Compute Domains: Bringing Multi-Node NVLink Awareness to Kubernetes

As AI workloads continue to scale, the bottleneck is no longer just raw GPU availability. Increasingly, performance depends on how efficiently GPUs can communicate across nodes. That is especially true for large model training, distributed inference, and pipeline-parallel workloads that rely heavily on high-bandwidth, low-latency interconnects.

NVIDIA’s ComputeDomains introduce a Kubernetes-native abstraction for managing multi-node NVLink-connected GPU communication dynamically. Rather than forcing platform teams to preconfigure static communication groupings between nodes, ComputeDomains enable Kubernetes to allocate and tear down those groupings as part of workload scheduling.

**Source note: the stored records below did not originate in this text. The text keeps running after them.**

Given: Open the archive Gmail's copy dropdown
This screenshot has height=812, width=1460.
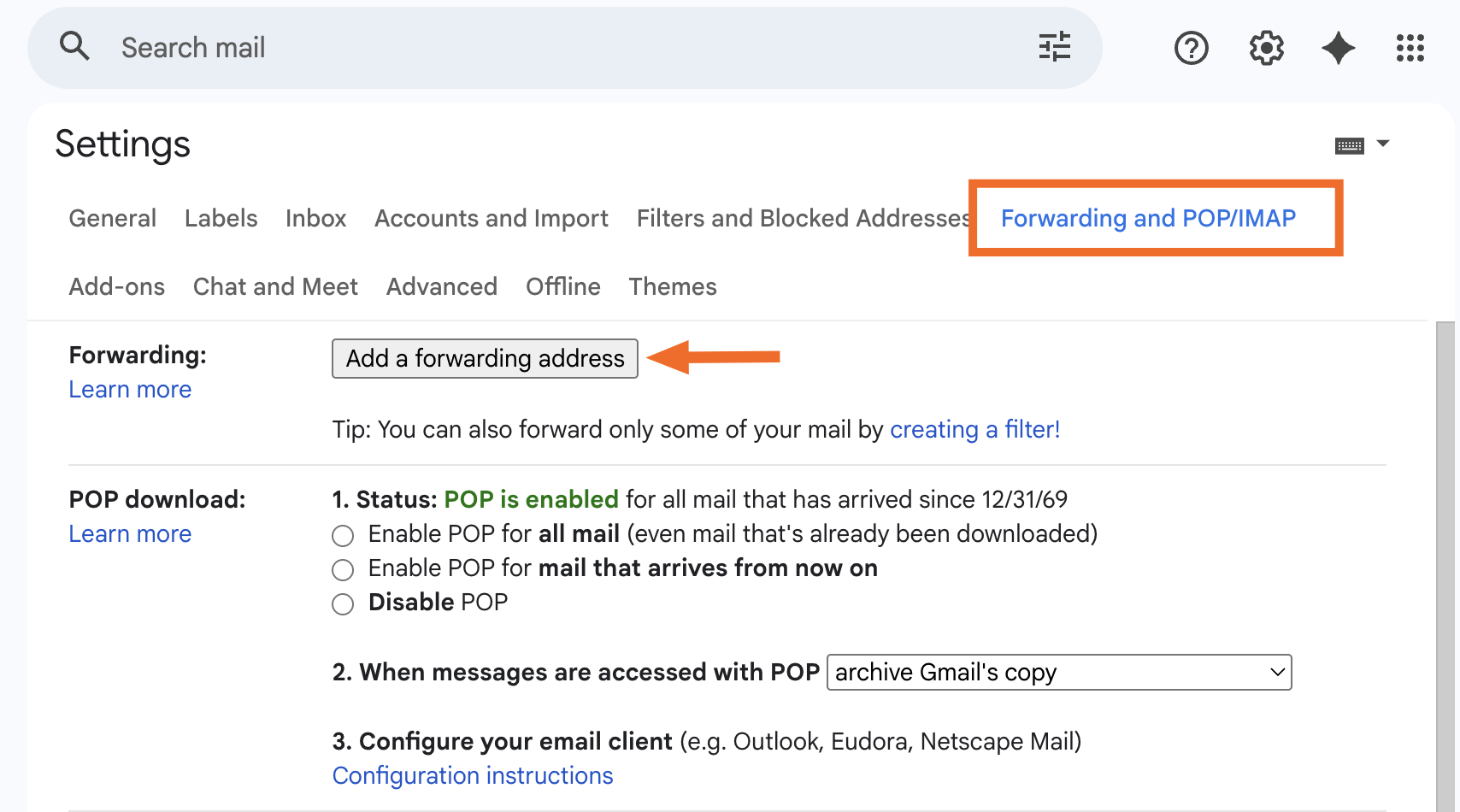Looking at the screenshot, I should pos(1059,672).
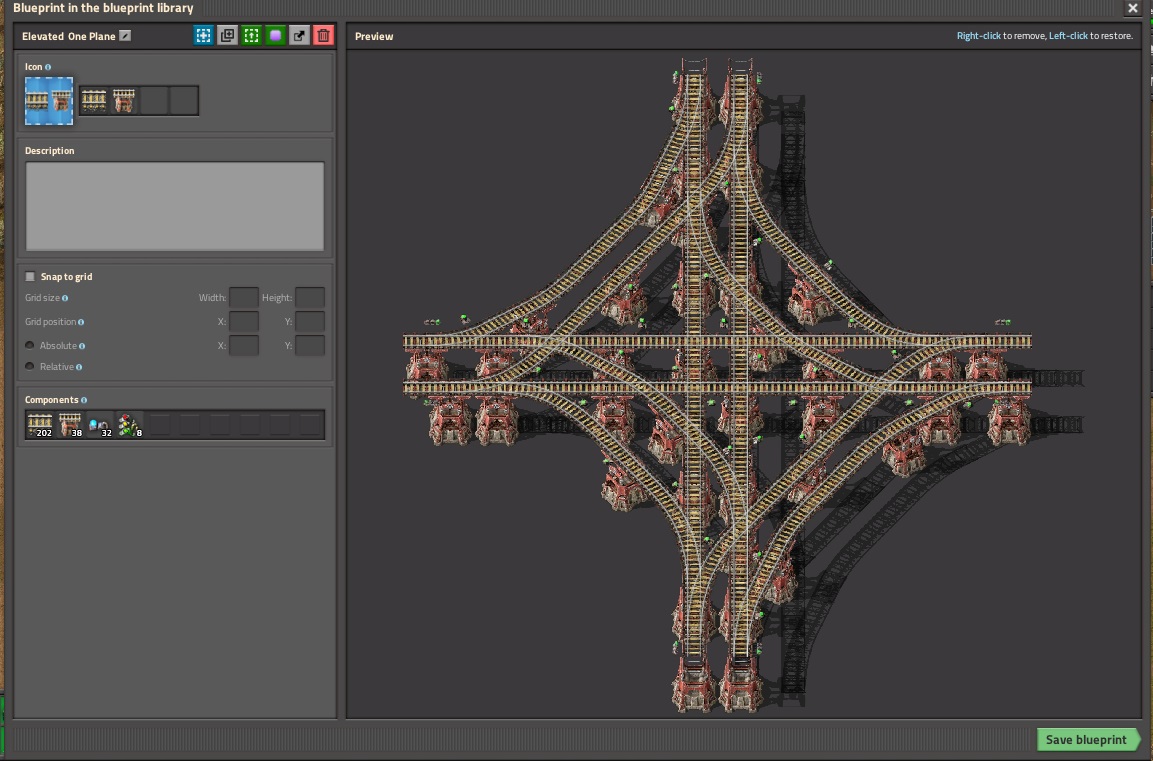Screen dimensions: 1153x761
Task: Delete blueprint with red trash icon
Action: pos(323,36)
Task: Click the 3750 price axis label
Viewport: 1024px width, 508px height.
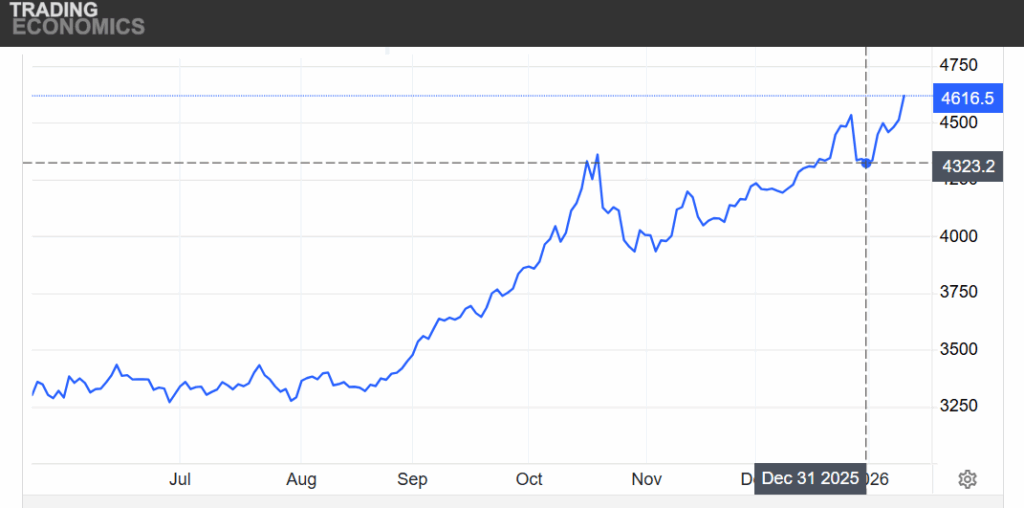Action: coord(959,292)
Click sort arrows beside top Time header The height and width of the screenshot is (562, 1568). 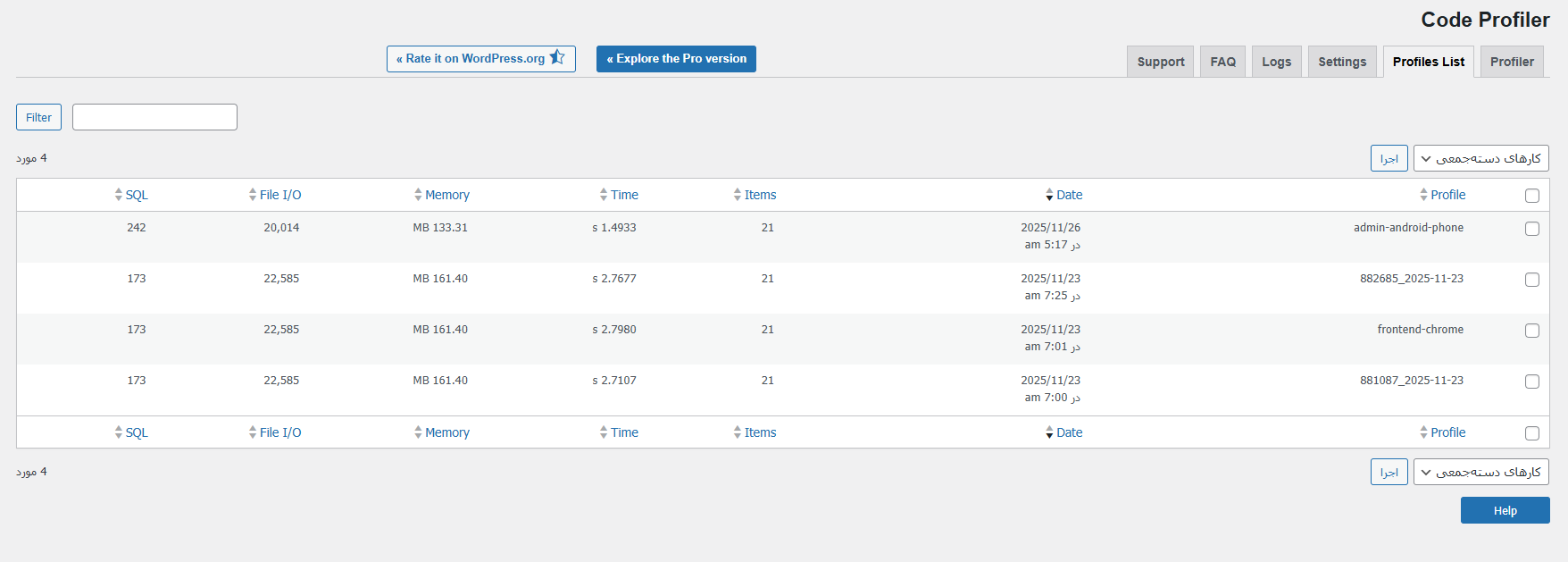tap(604, 195)
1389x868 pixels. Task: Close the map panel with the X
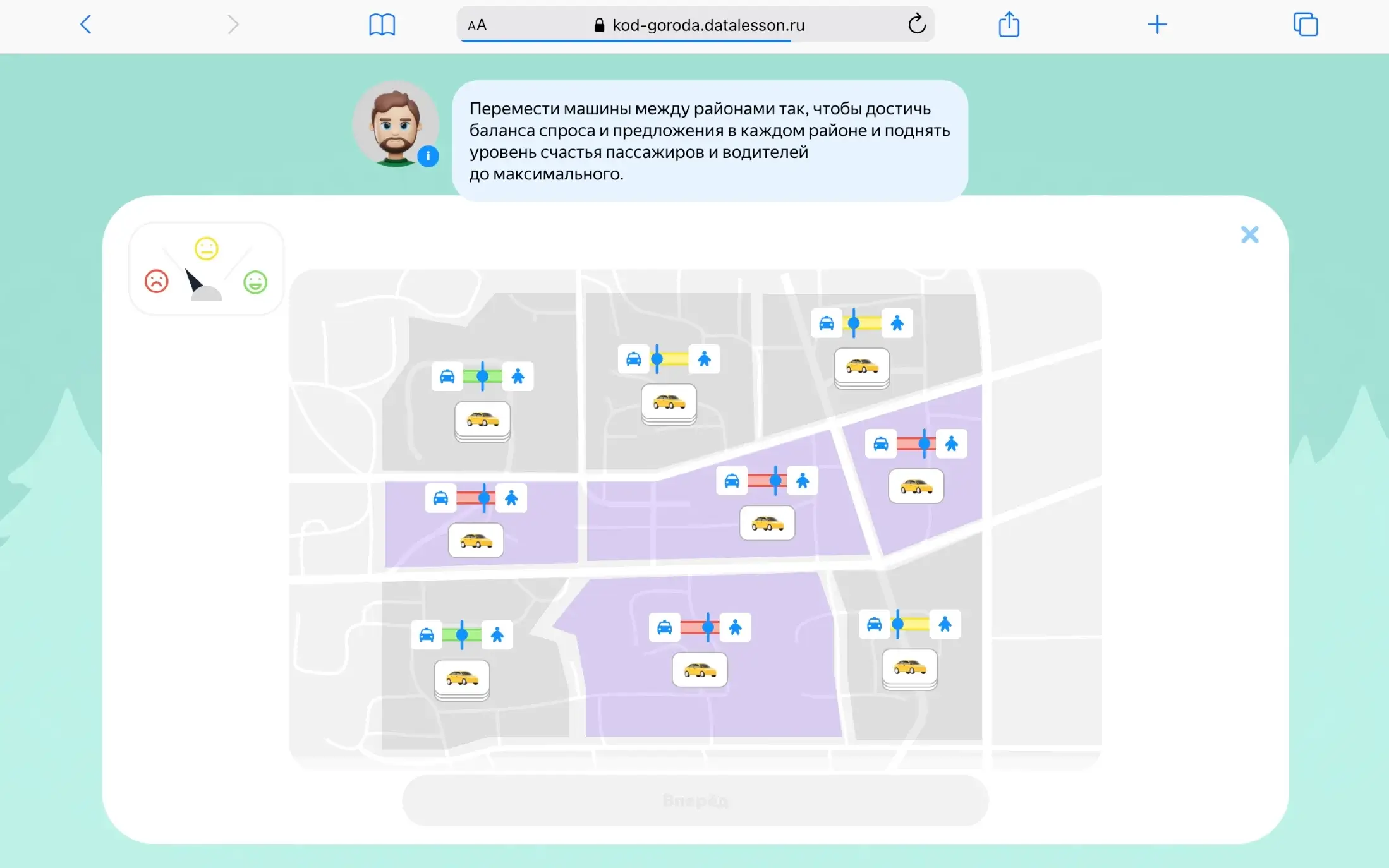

This shift has important implications for performance, utilization, isolation, and the operational model of large-scale AI platforms.

The Infrastructure Gap for AI Platforms

Kubernetes has become the default control plane for modern infrastructure, including GPU-backed environments. But traditional Kubernetes scheduling is still mostly centered on node-local resources such as CPU, memory, storage, and device counts.

That model starts to break down for modern AI systems. In rack-scale systems such as NVIDIA’s GB200 NVL72, GPUs are no longer best viewed as isolated devices attached to individual servers.

Through NVLink, they are part of a larger connected fabric that enables high-speed communication across GPUs and, increasingly, across node boundaries. In practice, that means a distributed workload may care less about “how many GPUs are free” and more about “which GPUs can communicate efficiently as a coordinated compute domain.”

That distinction matters because many AI jobs do not simply request GPU capacity. They implicitly require:

• Fast cross-GPU communication,
• Coordinated memory access,
• Workload-scoped isolation, and
• Topology-aware placement.

Without fabric awareness in the orchestration layer, platform teams are left bridging the gap manually.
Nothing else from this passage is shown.